(Document excerpt):

____

After valve 3LPSW-78 was repaired, the licensee
recommenced the LPSW flow test. The inspectors
witnessed the performance of the test and observed that
during the performance of the test, the licensee could
not achieve 1400 gpm flow through the RBCUs with only
one LPSW pump running, unless flow through both LPI
coolers was secured. The licensee has experienced
fouling of the RBCUs in the past and implemented an
14
RBCU testing program to ensure operability of the
RBCUs.
The operability determinations assumed that the LPSW
flow to the RBCUs would exceed 1400 gpm. The TS also
requires that 1400 gpm-LPSW flow be achievable for RBCU
operability. TS 4.5.2.1.2, Reactor Building Cooling
System, requires that a system test be conducted each
refueling outage to demonstrate proper operation of the
system. The test is considered satisfactory if control
board indication verifies that all components responded
to the actuation signal properly, the appropriate pump
breakers completed their travel, fans are running at
half speed, LPSW flow through each cooler exceeds 1400
gpm and air flow through each fan exceeds 40,000 CFM.
The licensee took the position that 1400 gpm was not a
requirement with only one LPSW pump operating, and that
as long as the heat inside containment could be removed
with the reduced flow rate provided by one LPSW pump,
restart of Unit' 3 could proceed. The licensee stated
that the requirements of the TS could be met by
operating two LPSW pumps. The inspectors did not agree
with the licensee's interpretation of the TS
requirement and a meeting was held between NRR, Region
II and the licensee. The meeting determined that
restart of Unit 3 with LPSW flows less than 1400 gpm to
the RBCUs, with one LPSW pump operating, was acceptable
provided an analysis was performed to verify that
reactor building heat removal requirements could still
be met with the reduced LPSW flow available, and 1400
gpm could be achieved with two LPSW pumps operating.
The licensee would also submit a TS amendment to revise
the operability requirements for the LPSW system. The
inspectors will review the corrective action as stated
in the LER to verify that a TS change is submitted for
this item. Until the licensee submits this TS change,
this is identified as Unresolved Item (URI) 269, 270,
287/92-24-04: TS Change For Unit 3 LPSW.
The licensee performed a temporary test to verify that
1400 gpm could be achieved through the RBCUs with two
LPSW pumps operating and LPSW flow to the LPI coolers
throttled to 3000 gpm. The temporary test also
established maximum flow through one LPI cooler with
two LPSW pumps operating to verify that LPSW flow
through the cooler would not exceed 7500 gpm. The
design flow rate for the LPI coolers was originally
6000 gpm; however, the cooler manufacturer was
contacted and stated that the cooler was designed for
7500 gpm continuous service. During the performance of
the test the flow rate to the RBCUs was greater than
15
1400 gpm with two LPSW pumps operating. However, when
the flow control valve to the 1A LPI cooler was failed
open, flow exceeded 7500 gpm. The 1A LPI cooler flow
indicated 7900 gpm when the control valve was failed
open. The inspectors questioned the performance
engineer prior to the test about the expected flow to
the cooler when the control valve was failed open. The
performance engineer stated that design engineering had
calculated that LPSW flow to the cooler would not
exceed approximately 6500 gpm if the valve was failed
open and the other LPI cooler was isolated. The
procedure required that 5800 gpm be established through
both LPI coolers prior to failing the 1A cooler outlet
valve open. This was to ensure that excessive flow
would not be experienced through the cooler with the
failed open control valve. When the valve was failed
open, the control valve to the main turbine oil cooler
was in automatic and approximately 75 percent open.

____

(Problem description):
From the LPSW flow test report above, extract the passage from "The licensee would" up to and including "Unit 3 LPSW.", word for word.

(Source excerpt):
____

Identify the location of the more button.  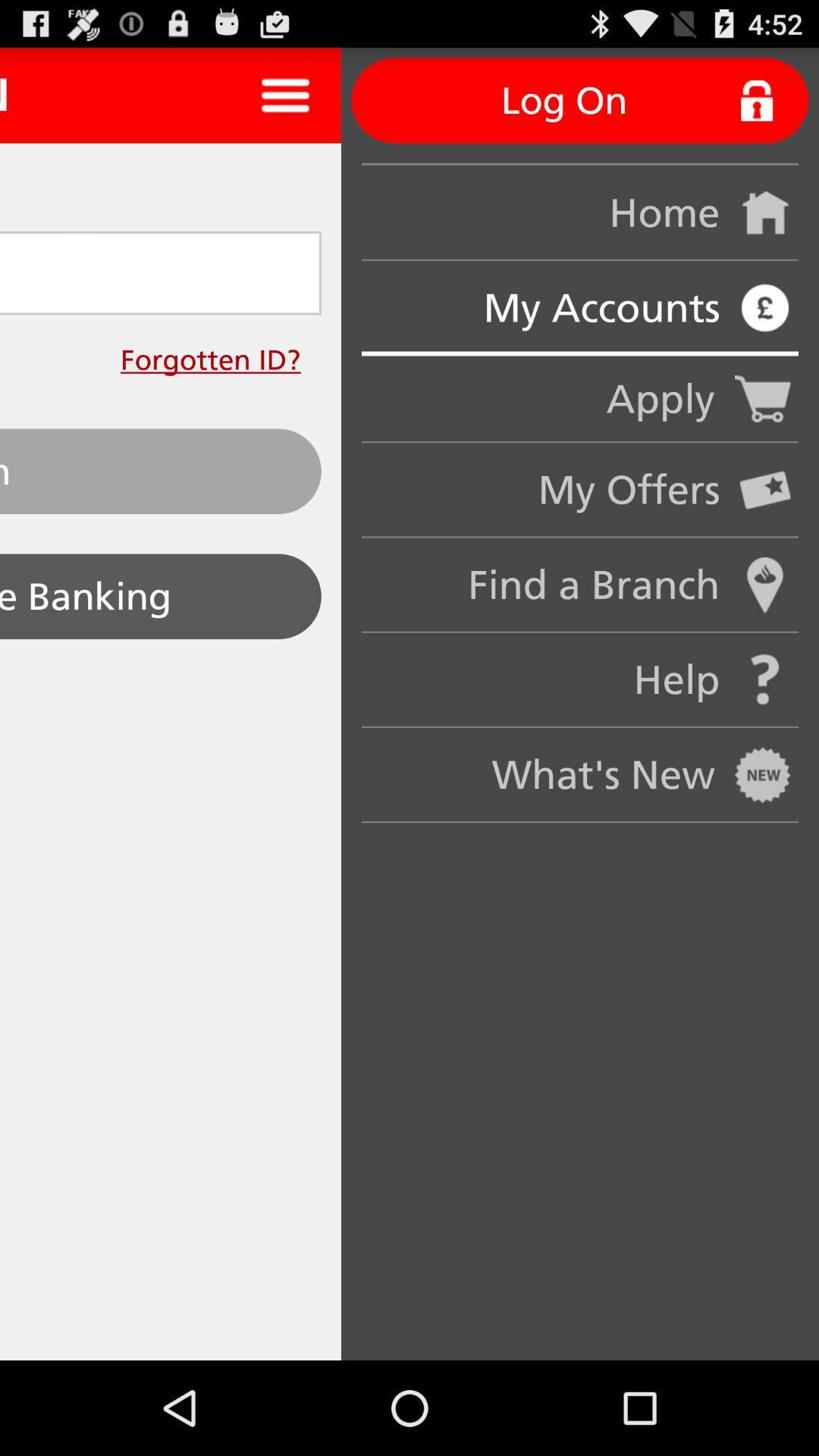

____

(Exercise solution):
The licensee would also submit a TS amendment to revise
the operability requirements for the LPSW system. The
inspectors will review the corrective action as stated
in the LER to verify that a TS change is submitted for
this item. Until the licensee submits this TS change,
this is identified as Unresolved Item (URI) 269, 270,
287/92-24-04: TS Change For Unit 3 LPSW.